Below is a list of Colorado wilderness areas.
General locations and descriptive summaries* are included. Locations correspond to a 3x3 "tic-tac-toe" partition of the state. Colorado has over 3.2 million acres of designated wilderness with another 170,000+ under similar protection.

Snow, snow-melt and frozen lakes are factors into mid-summer in Colorado's high country. In addition, spawning trout may not be receptive to fishing. Altitude is the main factor.

Colorado snow levels normally start at 9000' on Memorial Day weekend. The snow recedes to 10,000' by June 15th and 11,000' by July 4th. Open, park-like areas thaw quicker as do south-facing slopes.

Black Canyon of the Gunnison National Park West
The Black Canyon of the Gunnison is the deepest narrow canyon in America and a recently created national park. Forests of piñon and juniper line the canyon.

The most scenic 12 miles, the inner gorge, has been designated wilderness. The Gunnison River within the park is Gold Medal waters for trout. No maintained trails descend the canyon walls.

Camping is allowed on the canyon bottom. Hiking down to the Gunnison River is strenuous and should not be taken lightly. A backcountry permit is required to hike in the inner-canyon. Poison Ivy is common here on river banks.

32,950 acres

Elevation: 5,400 to 8,300 feet
4 miles
National Forest: Gunnison
Nearest Towns: Montrose, Crawford
Estimated Drive Time from Denver:
5 to 6 hrs
Estimated Driving Distance from Denver: 260 to 315 miles
Fly Fishing: Gunnison River
Black Ridge Canyons
The Black Ridge Canyons Wilderness, on the Uncompahgre Plateau, is run by the Bureau of Land Management. It. is characterized by the Black Ridge which dissects seven major red rock canyons. The canyons are up to twelve miles long and almost 1000' deep.

This area contains the second largest collection of natural arches in the country. The Black Ridge Canyons form spectacular cliffs. This is desert country with few if any fly fishing opportunities.

Size: 75,439 acres
Elevation: 4,700 to 6,800 feet
25 miles
National Forest: Gunnison
Nearest Towns: Fruita, Glade Park, Grand Junction, Loma
Estimated Drive Time from Denver:
4 to 5.5 hrs
Estimated Driving Distance from Denver: 255 to 285 miles
Fly Fishing: unknown
Buffalo Peaks Central
East (13,300 feet) and West (13,326 feet) Buffalo Peaks are two domed mountains easily seen from South Park. Visitors are relatively few.

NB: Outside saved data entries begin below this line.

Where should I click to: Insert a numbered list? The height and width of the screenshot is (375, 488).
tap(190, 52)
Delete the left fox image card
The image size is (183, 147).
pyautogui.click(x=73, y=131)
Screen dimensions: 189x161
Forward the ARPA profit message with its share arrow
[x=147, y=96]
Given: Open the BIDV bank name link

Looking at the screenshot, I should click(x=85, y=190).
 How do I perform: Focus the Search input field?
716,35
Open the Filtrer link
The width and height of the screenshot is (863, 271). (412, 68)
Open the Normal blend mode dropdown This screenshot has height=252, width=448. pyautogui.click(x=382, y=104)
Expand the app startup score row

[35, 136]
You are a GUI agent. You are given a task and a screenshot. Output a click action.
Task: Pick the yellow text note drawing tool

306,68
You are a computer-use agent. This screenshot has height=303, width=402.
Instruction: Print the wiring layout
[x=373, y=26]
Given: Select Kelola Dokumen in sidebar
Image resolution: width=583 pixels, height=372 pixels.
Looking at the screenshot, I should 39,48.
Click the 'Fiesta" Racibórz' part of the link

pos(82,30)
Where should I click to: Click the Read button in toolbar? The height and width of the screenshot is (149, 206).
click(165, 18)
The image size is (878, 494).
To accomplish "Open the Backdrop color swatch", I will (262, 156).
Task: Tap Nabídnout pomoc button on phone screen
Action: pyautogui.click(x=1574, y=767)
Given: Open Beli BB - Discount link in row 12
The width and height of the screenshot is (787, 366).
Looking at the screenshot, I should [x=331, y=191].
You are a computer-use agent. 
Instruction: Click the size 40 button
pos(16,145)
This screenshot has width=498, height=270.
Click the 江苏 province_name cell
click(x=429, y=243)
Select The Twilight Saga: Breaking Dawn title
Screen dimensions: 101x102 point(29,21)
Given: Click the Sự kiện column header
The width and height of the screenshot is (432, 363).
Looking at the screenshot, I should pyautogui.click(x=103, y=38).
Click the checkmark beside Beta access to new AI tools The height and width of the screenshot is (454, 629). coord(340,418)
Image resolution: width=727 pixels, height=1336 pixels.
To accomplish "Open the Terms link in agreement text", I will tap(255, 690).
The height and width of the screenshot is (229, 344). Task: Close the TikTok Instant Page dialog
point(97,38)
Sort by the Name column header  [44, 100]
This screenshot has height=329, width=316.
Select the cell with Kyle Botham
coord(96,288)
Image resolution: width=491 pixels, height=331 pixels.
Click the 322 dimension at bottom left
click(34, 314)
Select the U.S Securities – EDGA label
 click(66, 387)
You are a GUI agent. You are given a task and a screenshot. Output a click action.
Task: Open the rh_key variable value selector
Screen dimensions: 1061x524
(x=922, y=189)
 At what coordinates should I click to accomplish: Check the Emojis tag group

The Buffalo Peaks contain no deep valleys and no lakes. There are many beaver ponds, however. Forests and meadows dominate the wilderness.

Size: 43,410 acres
Elevation: 9,200 to 13,326 feet
18 miles
National Forests: Pike, San Isabel
Nearest Towns: Buena Vista
Estimated Drive Time from Denver: 2.5 hrs
Estimated Driving Distance from Denver: 105 to 120 miles
Fly Fishing: beaver ponds, Fourmile Creek, Rich Creek
Byers Peak Central
Byers Peak is contiguous with the Vasquez Peak Wilderness near Winter Park. Both are separated by the Fraser Experimental Forest. The Williams Fork-Ptarmigan Peak roadless area lies due south.

About half of Byers Peak consists of alpine tundra. The Byers Peak Trail traverses the entire length of the wilderness, from Bottle Pass to St. Louis Peak. The trail is mostly above timberline.

8,913 acres
Elevation: 9,200 to 12,800 feet
Trails: 23 miles
National Forests: Arapaho, Routt
Nearest Towns: Winter Park, Fraser
Estimated Drive Time from Denver:
1.5 to 2 hrs
Estimated Driving Distance from Denver: 70 to 85 miles
Fly Fishing: Evelyn Lake, St. Louis Lake, West St. Louis Creek
Cache la Poudre North
The Cache la Poudre has forests of Douglas fir plus lodgepole and ponderosa pine. Two deep canyons dominate the area. The northern wilderness boundary is marked by the main fork of the Cache la Poudre River and Highway 14. The heart of the wilderness surrounds nine miles of the Little South Fork of the Poudre, This area was designated by Congress as a National Wild and Scenic River in 1986.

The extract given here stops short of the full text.